Aim of the exercise. Copy the records word for word, beginning with the first line and stopping after the line that contains "point(159,1200)".

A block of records
=-=-=

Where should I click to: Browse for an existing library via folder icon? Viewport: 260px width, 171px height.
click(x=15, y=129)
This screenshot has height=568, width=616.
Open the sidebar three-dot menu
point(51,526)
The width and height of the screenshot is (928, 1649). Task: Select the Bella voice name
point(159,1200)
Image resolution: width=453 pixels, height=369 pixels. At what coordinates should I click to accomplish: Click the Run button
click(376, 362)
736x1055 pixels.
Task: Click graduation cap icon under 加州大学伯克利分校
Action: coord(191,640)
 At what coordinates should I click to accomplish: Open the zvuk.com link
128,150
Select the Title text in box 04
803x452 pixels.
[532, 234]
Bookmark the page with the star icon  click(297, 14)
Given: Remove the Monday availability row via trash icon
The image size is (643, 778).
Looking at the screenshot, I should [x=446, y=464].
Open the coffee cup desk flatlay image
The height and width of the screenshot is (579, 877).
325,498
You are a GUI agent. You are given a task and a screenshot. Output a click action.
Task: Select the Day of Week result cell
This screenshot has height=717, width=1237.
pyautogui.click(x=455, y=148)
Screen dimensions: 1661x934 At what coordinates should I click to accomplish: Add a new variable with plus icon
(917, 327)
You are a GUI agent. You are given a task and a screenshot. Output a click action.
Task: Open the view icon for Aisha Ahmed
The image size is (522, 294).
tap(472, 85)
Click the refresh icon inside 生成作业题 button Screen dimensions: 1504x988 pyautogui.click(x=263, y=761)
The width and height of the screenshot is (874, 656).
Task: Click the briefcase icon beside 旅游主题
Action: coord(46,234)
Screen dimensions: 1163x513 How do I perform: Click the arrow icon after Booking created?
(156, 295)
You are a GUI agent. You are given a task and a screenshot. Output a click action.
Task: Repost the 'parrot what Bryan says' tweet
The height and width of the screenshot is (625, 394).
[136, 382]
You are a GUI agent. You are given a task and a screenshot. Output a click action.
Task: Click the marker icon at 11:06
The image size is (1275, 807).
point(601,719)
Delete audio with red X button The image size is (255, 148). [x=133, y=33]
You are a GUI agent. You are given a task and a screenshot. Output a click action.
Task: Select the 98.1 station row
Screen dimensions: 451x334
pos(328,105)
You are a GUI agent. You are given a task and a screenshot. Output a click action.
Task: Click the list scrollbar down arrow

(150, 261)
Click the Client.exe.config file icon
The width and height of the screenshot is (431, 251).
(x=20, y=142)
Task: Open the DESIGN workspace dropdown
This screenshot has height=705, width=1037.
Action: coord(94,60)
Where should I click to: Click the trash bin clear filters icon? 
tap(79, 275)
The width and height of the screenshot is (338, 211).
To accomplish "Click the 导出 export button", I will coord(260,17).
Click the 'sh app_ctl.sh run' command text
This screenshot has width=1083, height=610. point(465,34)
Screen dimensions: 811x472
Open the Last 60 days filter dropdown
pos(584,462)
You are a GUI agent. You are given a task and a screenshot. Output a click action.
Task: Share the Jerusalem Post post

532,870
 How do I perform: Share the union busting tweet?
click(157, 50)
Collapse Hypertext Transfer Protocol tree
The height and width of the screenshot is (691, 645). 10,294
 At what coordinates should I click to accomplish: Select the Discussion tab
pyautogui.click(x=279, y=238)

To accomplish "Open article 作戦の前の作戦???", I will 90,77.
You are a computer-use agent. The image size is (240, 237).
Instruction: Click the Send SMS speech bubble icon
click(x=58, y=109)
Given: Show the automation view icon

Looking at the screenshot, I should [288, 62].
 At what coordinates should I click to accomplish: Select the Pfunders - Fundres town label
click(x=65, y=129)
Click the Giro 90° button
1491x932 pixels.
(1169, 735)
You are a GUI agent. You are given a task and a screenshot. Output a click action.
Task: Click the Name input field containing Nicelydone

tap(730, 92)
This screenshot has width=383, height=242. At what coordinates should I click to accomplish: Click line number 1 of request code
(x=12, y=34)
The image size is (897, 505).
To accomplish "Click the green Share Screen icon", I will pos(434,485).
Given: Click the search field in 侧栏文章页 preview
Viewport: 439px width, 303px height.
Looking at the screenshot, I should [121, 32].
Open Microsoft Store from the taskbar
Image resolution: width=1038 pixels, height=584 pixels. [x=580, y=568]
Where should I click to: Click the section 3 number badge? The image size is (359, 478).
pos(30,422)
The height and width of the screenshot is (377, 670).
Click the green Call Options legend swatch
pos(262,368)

=-=-=

Full response.
Where should I click to: Browse for an existing library via folder icon? Viewport: 260px width, 171px height.
click(x=15, y=129)
This screenshot has height=568, width=616.
Open the sidebar three-dot menu
point(51,526)
The width and height of the screenshot is (928, 1649). Task: Select the Bella voice name
point(159,1200)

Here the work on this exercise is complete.